Stunts
Solo Show at Mansions of the Future
10th August - 26th September

















Photos by John Hartley Film by Peter Martin
Thank you to Colette Griffin and Kerry Campbell for all of their support throughout this project.
Special thanks also to VAJ.Power for the flyer graphic design LEASH.
Taking Bothwell Castle – a Medieval ruin and its surrounding forest as a point of departure, the work presented in this exhibition rejects linear temporalities to make flexible the monumentality of a ruin.
This ruin site, located near Glasgow, is of interest to artist Calum Bayne because of its easy-access, scale and well-preserved nature. Historically, it is a place of hostility, a landmark passed between English and Scottish powers during the Wars of Independence through the late 13th and early 14th centuries. Calum speculates that, as a member of the community living around it today, it would be more likely that you would “step in dog shit than step inside the castle doors.” And it is more likely that you would know the name of a dog walking round the site than the name of a battle that happened there” This light-hearted observation isn’t meant by Calum as a criticism, but a recognition that the castle is (in a way) liberated of its historic weight by its new function as a dog walking circuit.
People walk endlessly and routinely, through it.
Unlike the ruins of Bothwell Castle, Lincoln Cathedral remains intact. As a tourist in Lincoln Calum has considered the Cathedral’s status as a site worthy of pilgrimage and what this might mean to the Lincoln local. Does the relationship built through regular, even daily, interaction with the Cathedral allow for locals to overwrite a relationship traditionally built on religious ceremony – instead establishing the site within their personal narratives or as a tool to connect them with a more intimate history?
For Calum, who grew up a short walk away from its ruins, a site like Bothwell Castle creates a visible gap between how we might expect a medieval ruin to be historicised and the reality of its existence, as a backdrop to routine. This gap offers an opportunity to view the site as a sort of theatrical set that is admired, trusted even, because of its survival through time, but is contextually disregarded due to its contemporary public function. The gap described is the place that the work in this exhibition intends to occupy. Histories that are shared or personal, fantasised or real, have the potential to aspire to, or reject the status of a historic monument. The same mindset, driven by curiosity and association, is used when roaming this gap as privately roaming the internet. Walking the dog, fact, pining, artefacts, listening to pop and anonymity can all meet there. With this in mind Calum worked with Sof (aka VAJ.Power) to create the printed flyer graphic that litters the gallery floor.
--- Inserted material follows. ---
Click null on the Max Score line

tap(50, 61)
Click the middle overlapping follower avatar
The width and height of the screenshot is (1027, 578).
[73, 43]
Continuing to think about acts of pilgrimage and roaming Calum was informed by the film Freak Orlando (1981) when making the work included in Stunts. A cult classic directed by German filmmaker Ulrike Ottinger, Freak Orlando is constructed in five episodes, each one revolving around a pilgrimage but set in a different period of history. Ottinger is known for her queering of gender and sexuality norms, opulent costuming and rejection of linear narrative. Here Calum is inspired by Ottinger’s choice to be disloyal to traditional story arcs, especially when depicting historic happenings, in Freak Orlando. Ottinger abstracts history – at times even beyond recognition – to move beyond a typical act of preservation. The monumentality of history becomes impossibly flexible as it is saturated with subjectivity, and the audience must use fantasy as a tool of objectivity.
The work in Stunts attempts to enable the flexibility of a ruin, by temporarily binding routine, (dis)interests in the history of Bothwell Castle, personal fantasies and roaming as a way to interact intimately with history.
“Now there appears on the hill the outline of a procession
that becomes the more raving the closer it gets to the saint.
They…
atone for their sins in an ecstatic procession of jumping and shaking.
They kiss the pillar devoutly and remain there for some hours
in devotion and meditation.
Subsequently, they stay in this place of pilgrimage at great expense
which somewhat reconciles the citizens to their excessive behaviour.
Now the procession is approaching rapidly
And we can see their black leather caps and…”
Newsreporter, Freak Orlando (1981)
Special thanks go to Sof (aka VAJ.Power) for talking through concepts, being understanding and sharing their incredible skillset.